ABSTRACT

In the early stages we considered minimising this chapter because our response to various kinds of linear determinism was so relentlessly negative. We were wrong. That may come as a surprise. The reasons for our revised opinion come in two forms, which might be provisionally described as the negative and the positive. We shall shortly revise that as well. It is impossible to treat linear determinism minimally because it is so pervasive in its social effects. Taking that view, as all complexity theorists must do, explicitly or not, puts one in a camp of the ‘wise’ (so to speak) with the ‘less wise’ on the other side. This is yet another example of the old ‘cultural dope’ argument. Since the gathering of dopes so defined by the complexity turn itself includes a vast number of humans, an entire tradition of explanation, not to mention one Isaac Newton, and a host of eminent scientists and thinkers from other critical disciplines, the wicket begins to look decidedly sticky. Remember how we handled ‘stickiness’ in Part I? Would it not be more prudent, and certainly more consistent, to insist that linear determinism is a powerful attractor in human thought, and often for sound practical reasons? This is the positive formulation. We belong to the same camp (the dopes if you insist) and only move out when the setting gets unbearably uncomfortable.

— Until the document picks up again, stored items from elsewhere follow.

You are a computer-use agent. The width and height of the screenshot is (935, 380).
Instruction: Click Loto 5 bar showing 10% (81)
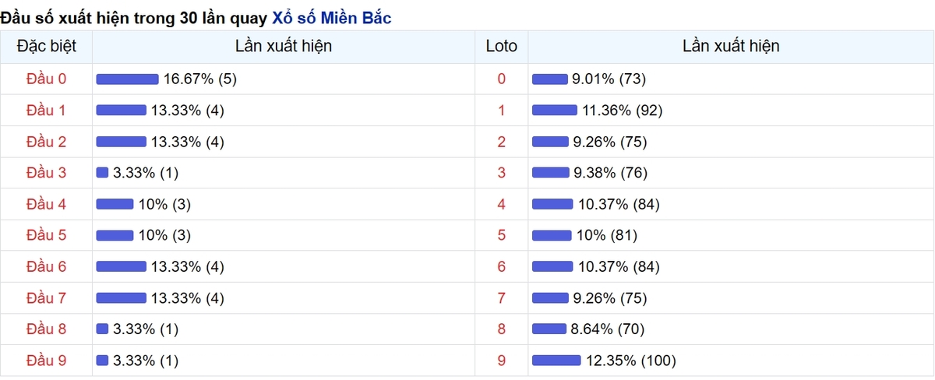point(552,235)
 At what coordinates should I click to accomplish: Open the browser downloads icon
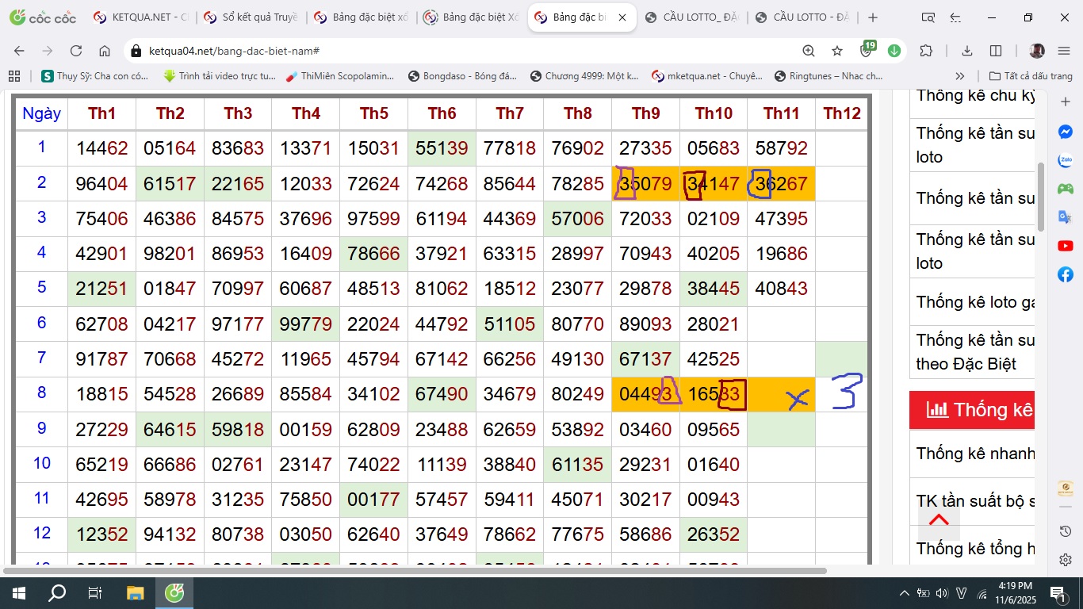(x=967, y=51)
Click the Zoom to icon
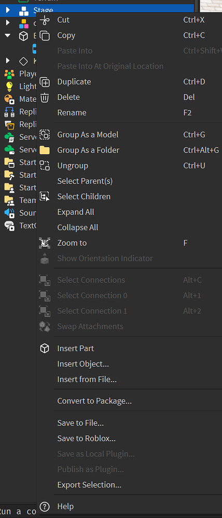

A more formal way to say this is to concede that the linear attractor is ecologically viable, an instance of what Tooby and Cosmides would call ‘adaptation enaction’. Only where its viability is physically, i.e. existentially, compromised does the notion of complexity arise as an emergent re-adaptation. The rational point of complexity theory is to discover patterned or self-organising structures. We are not operating with Lyotard’s old theology of the celebration of the ‘incommensurate’, otherwise known as ‘chaos’; this is not post-modernism revisited. Post-modernism? Determinism? We must avoid complexity-ism. The problem is not the viability of the various theoretic stances as conceptual strategies but as ideological prescriptions. This, like Kant’s criterion, is misplaced universality. More ominously, it is an attempt to coerce the character of understanding as a whole. But prescription can only be viable in the face of invariance. It is not then wrong but limited.